Stated goal: Put the records starting at the line that contains "How do I perform: Click the Stop" and ending at the line that contains "pos(36,121)" into a Markdown table with the columns Row and Text. Give each line its own numbered row and leave out blank lines.

Data shown:
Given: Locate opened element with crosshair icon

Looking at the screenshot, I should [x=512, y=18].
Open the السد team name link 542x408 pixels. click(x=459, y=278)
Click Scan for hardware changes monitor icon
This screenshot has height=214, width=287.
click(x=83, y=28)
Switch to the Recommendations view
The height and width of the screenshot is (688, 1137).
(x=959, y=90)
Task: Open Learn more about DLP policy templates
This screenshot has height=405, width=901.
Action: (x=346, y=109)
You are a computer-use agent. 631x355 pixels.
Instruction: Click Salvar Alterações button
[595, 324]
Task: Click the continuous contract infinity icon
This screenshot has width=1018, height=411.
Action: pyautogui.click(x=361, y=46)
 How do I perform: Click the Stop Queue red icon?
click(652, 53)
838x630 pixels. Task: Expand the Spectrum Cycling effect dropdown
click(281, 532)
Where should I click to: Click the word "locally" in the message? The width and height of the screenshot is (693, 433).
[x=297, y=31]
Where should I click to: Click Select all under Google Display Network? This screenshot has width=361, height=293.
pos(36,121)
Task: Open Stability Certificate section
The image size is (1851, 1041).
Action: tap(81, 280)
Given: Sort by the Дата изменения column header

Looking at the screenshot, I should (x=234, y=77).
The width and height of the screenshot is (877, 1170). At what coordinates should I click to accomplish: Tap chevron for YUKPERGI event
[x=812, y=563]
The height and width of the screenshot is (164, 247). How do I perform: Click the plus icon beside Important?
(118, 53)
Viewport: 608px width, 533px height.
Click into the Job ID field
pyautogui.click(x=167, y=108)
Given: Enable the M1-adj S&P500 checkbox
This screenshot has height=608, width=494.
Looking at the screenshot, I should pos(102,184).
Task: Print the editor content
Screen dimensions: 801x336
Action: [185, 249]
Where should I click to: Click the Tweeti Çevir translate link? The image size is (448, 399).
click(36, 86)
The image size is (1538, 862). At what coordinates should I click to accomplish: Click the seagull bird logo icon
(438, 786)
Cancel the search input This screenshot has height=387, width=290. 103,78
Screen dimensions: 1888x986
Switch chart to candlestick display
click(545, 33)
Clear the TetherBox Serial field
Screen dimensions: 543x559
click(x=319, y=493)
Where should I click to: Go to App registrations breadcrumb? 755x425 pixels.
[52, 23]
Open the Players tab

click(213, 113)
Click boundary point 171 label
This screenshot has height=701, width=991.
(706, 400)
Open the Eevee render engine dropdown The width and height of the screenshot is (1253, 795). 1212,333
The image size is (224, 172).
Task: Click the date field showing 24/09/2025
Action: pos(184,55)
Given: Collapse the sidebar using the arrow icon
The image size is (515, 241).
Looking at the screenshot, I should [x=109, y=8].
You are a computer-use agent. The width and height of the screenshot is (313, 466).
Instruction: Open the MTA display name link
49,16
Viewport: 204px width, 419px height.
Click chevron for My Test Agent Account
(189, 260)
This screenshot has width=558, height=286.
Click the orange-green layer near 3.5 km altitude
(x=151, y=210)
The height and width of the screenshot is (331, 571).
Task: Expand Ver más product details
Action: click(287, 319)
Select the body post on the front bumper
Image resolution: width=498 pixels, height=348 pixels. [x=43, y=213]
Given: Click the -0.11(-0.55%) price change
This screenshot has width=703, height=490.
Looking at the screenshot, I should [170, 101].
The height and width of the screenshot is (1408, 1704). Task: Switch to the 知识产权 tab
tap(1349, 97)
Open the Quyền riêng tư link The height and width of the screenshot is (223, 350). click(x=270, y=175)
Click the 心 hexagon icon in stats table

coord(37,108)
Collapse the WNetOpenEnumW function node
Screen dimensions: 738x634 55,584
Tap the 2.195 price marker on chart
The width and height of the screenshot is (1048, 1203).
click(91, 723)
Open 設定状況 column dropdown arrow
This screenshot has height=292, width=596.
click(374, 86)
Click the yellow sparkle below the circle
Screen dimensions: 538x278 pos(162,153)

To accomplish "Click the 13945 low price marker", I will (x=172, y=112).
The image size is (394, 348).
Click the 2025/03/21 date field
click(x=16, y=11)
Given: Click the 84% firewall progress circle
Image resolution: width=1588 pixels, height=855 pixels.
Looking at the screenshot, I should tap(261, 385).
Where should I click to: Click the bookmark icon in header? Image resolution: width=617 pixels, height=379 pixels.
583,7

Task output:
| Row | Text |
|---|---|
| 1 |  How do I perform: Click the Stop Queue red icon? |
| 2 | click(652, 53) |
| 3 | 838x630 pixels. Task: Expand the Spectrum Cycling effect dropdown |
| 4 | click(281, 532) |
| 5 | Where should I click to: Click the word "locally" in the message? The width and height of the screenshot is (693, 433). |
| 6 | [x=297, y=31] |
| 7 | Where should I click to: Click Select all under Google Display Network? This screenshot has width=361, height=293. |
| 8 | pos(36,121) |